Décision

Décision n° 96-11 ELEC du 12 juillet 1996

Observations du Conseil constitutionnel relatives aux élections sénatoriales du 24 septembre 1995

Le Conseil constitutionnel,

Chargé en application de l'article 59 de la Constitution de statuer, en cas de contestation, sur la régularité de l'élection des sénateurs, est conduit consécutivement au contentieux des dernières élections sénatoriales à faire les observations suivantes :

Le contentieux procédant de treize requêtes qui a porté sur neuf circonscriptions électorales a mis en évidence des irrégularités d'une indéniable gravité concernant trois d'entre elles. Dans ces conditions, il semble opportun au Conseil constitutionnel qu'à l'occasion du prochain renouvellement triennal, l'accent soit porté par circulaire sur l'ensemble des obligations qu'implique l'observation du code électoral, notamment à l'intention des bureaux de vote en ce qui concerne la tenue des urnes, des listes électorales et le décompte des bulletins.
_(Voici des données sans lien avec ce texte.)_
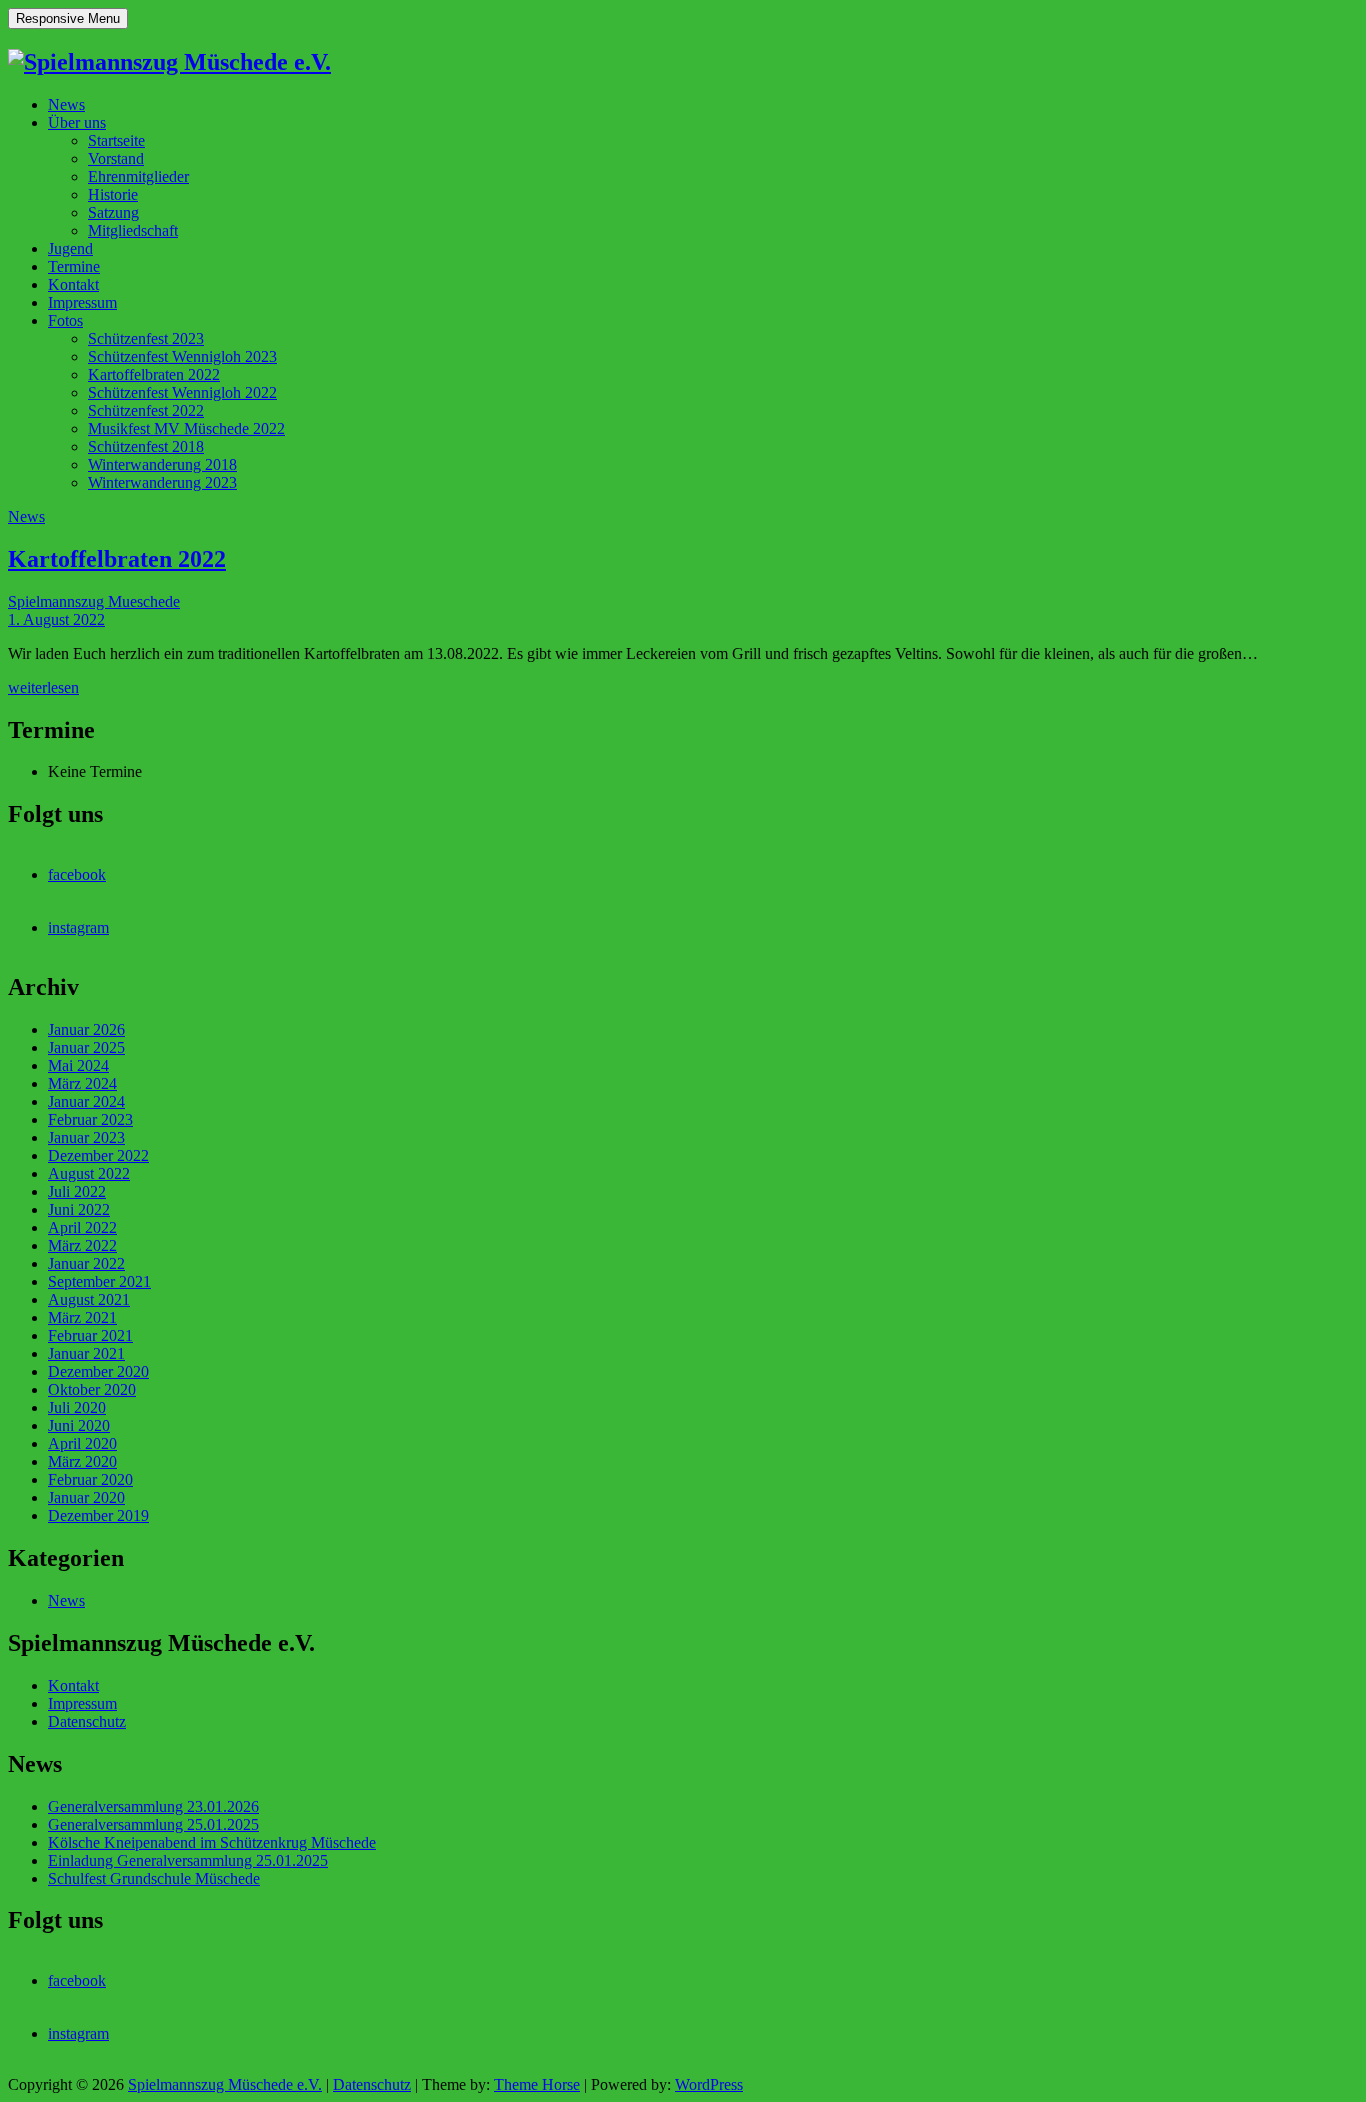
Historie (113, 194)
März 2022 (82, 1245)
Par ailleurs, la modification des règles applicables lui paraît souhaitable à différents égards.

  1. En ce qui concerne le régime des inéligibilités

L'article L.O. 133 du code électoral figurant parmi les dispositions spéciales à l'élection des députés comporte une énumération de catégories de personnes qui ne peuvent être élues dans toute circonscription comprise dans le ressort dans lequel elles exercent ou dans lequel elles ont exercé leurs fonctions depuis moins de six mois. Or cette disposition est rendue applicable aux élections des sénateurs par l'article L.O. 296 du même code. Le Conseil constitutionnel souligne à cette occasion que cette liste devrait faire l'objet d'un réexamen par le législateur organique afin d'y apporter les précisions et les actualisations nécessaires en fonction des évolutions statutaires et fonctionnelles provoquées, notamment, par les mesures prises en matière de décentralisation et de déconcentration.

  1. En ce qui concerne les conditions du second tour

Les règles applicables aux conditions des déclarations de candidature pour le second tour dans les circonscriptions où fonctionne le scrutin majoritaire apparaissent imprécises et lacunaires.
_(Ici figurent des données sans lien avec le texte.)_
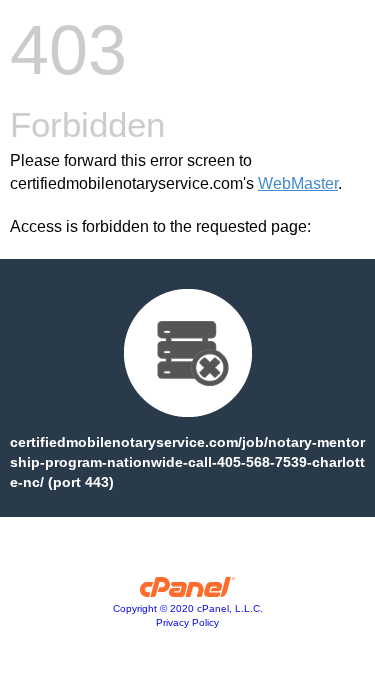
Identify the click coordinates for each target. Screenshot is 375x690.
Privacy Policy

L'article L. 305 du code électoral se borne à disposer que : « Toute candidature présentée entre le premier et le second tour de scrutin dans les départements où s'applique le scrutin majoritaire doit faire l'objet d'une déclaration conforme aux dispositions des articles L. 298 et L. 299. Cette candidature ne donne pas lieu à enregistrement. »
Il résulte de ces dispositions que les déclarations de candidature pour le premier tour de scrutin valent pour le second et qu'ainsi une déclaration de candidature n'est nécessaire que pour qui n'était pas candidat au premier tour.

Par ailleurs, en vertu de l'article R. 157 du même code, les commissions de propagande ont pour seule obligation, s'agissant du second tour de scrutin, de mettre en place un nombre de bulletins en blanc correspondant au nombre d'électeurs inscrits et au nombre de candidats en présence. L'article R. 153 prescrit pour sa part que les déclarations de candidature doivent être déposées à la préfecture avant l'heure fixée pour l'ouverture du scrutin et affichées dans la salle de vote avant le commencement des opérations.
Ainsi l'approvisionnement en bulletins imprimés pour le second tour est à la discrétion des candidats et aucune formalité n'est requise des candidats au premier tour s'agissant du retrait ou de la confirmation de leur candidature. Pour qu'aucune indétermination ne puisse affecter les conditions du vote, il paraît souhaitable de confier au bureau de vote prévu par l'article R. 163 du code électoral la responsabilité d'établir et de faire connaître par affichage la liste de l'ensemble des candidats. Ceux-ci devraient alors être tenus de confirmer explicitement, le cas échéant, leur candidature déjà déclarée et enregistrée pour le premier tour et, dans tous les cas, de fournir des bulletins imprimés à leur nom. Cette dernière exigence qui pouvait paraître naguère excessive ne soulève en effet plus de difficultés compte tenu des moyens modernes de reproduction en usage.
Ainsi, en pleine clarté, serait assurée l'égalité de tous les candidats en présence pour les opérations électorales décisives du second tour.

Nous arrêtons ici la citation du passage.